De acordo com o relatório anual Killing the Messenger – ou Matando o Mensageiro, em tradução livre ao português -, realizado pelo International News Safety Institute (INSI), em parceria com a Cardiff School of Journalism, ao menos 85 profissionais de imprensa de todo o mundo morreram em decorrência do exercício da profissão no último ano. Os dados representam um aumento de 50% nas mortes, número impulsionado pela guerra da Ucrânia, onde 14 jornalistas pereceram na cobertura do conflito.
O levantamento ainda aponta que, do total, a maioria (50) dos profissionais foi baleada ou vítima de carros-bomba, mísseis, esfaqueamentos ou espancamentos. Além disso, pelo quarto ano consecutivo, o México lidera o ranking dos países mais perigosos para jornalistas, com 16 mortos. O relatório registra que este não é um fato isolado, tendo em vista que o número de casos na América Latina triplicou em comparação ao ano anterior.
A diretora do INSI, Elena Cosentino, avalia que os ataques à imprensa por parte do governo Bolsonaro contribuíram para a violência contra jornalistas na região. “É impossível não ver uma conexão, por exemplo, entre os assassinatos na Amazônia do jornalista britânico Dom Phillips e do especialista Bruno Pereira, com a retórica do ex-presidente brasileiro que, durante anos, fomentou hostilidade e, muito possivelmente, violência”, afirma.
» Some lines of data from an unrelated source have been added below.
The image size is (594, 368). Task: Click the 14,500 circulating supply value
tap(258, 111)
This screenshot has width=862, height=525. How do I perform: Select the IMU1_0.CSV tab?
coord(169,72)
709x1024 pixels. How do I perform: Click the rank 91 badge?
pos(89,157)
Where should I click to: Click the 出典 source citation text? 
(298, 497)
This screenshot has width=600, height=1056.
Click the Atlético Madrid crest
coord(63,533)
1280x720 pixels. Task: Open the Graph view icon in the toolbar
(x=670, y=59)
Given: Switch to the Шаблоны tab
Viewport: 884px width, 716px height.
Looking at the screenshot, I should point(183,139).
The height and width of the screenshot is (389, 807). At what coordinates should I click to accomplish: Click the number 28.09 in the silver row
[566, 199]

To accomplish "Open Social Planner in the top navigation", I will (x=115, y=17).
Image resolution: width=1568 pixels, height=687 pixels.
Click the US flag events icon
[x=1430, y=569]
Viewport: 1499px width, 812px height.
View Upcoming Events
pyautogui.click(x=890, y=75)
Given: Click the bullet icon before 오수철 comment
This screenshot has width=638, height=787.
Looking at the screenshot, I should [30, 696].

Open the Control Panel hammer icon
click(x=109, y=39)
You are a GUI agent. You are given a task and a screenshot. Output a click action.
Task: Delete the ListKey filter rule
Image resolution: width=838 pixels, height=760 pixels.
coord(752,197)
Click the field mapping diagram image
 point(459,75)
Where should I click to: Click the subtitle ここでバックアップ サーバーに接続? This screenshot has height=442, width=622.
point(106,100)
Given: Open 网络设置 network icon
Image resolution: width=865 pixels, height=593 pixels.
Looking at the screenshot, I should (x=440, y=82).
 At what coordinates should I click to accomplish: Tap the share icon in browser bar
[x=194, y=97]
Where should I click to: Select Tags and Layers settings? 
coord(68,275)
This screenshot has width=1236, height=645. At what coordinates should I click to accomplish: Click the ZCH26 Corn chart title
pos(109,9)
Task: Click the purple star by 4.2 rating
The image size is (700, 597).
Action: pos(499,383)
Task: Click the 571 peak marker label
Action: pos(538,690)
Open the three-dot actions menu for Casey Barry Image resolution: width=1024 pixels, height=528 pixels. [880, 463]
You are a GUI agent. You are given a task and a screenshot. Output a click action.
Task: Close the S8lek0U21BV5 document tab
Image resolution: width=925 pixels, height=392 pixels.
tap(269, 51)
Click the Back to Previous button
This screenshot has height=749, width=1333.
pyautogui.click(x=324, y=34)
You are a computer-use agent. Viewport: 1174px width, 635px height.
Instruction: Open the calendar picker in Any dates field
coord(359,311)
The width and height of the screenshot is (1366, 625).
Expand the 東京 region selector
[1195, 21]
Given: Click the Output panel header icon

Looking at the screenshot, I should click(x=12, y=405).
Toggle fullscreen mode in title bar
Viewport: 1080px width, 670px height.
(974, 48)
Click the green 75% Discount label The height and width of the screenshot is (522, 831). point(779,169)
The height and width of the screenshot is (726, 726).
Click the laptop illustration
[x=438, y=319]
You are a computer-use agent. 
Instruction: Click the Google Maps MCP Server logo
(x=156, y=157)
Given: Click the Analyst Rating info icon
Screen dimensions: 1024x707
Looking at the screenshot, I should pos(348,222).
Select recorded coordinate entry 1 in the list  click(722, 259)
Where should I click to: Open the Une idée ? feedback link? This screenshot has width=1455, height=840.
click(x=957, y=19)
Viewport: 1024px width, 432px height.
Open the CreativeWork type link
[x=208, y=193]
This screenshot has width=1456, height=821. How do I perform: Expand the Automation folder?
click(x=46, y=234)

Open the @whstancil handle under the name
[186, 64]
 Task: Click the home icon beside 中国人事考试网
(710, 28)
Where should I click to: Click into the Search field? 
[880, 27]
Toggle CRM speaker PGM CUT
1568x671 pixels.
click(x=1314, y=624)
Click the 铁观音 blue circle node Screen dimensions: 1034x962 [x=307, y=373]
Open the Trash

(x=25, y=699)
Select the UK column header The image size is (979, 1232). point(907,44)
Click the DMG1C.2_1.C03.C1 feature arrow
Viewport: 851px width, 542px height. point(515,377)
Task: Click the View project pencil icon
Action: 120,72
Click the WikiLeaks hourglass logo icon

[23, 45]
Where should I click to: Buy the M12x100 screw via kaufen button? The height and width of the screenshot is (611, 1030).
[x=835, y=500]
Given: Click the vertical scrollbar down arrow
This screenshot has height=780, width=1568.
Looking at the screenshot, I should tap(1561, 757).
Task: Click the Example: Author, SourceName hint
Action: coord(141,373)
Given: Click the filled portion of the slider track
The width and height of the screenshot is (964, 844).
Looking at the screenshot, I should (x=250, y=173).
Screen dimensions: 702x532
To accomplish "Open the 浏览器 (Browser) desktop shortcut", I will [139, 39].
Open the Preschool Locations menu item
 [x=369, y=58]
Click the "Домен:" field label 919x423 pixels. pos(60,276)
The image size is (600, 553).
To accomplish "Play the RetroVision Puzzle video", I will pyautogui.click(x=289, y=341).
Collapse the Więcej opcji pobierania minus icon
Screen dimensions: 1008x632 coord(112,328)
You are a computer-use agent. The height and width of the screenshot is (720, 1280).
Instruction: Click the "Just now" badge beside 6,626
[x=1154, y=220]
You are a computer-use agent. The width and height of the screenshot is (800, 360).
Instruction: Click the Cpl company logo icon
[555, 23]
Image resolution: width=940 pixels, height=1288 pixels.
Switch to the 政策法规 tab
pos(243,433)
Além disso, a pesquisa ressalta que entre os assassinatos mais preocupantes de 2022 está o caso da repórter Shireen Abu Akleh, do jornal Al Jazeera. Ela foi baleada pelo exército israelense enquanto realizava a cobertura de um confronto na cidade palestina de Jenin, na Cisjordânia. Na ocasião, a jornalista foi alvejada por militares mesmo utilizando um colete à prova de balas com a palavra “imprensa” e um capacete.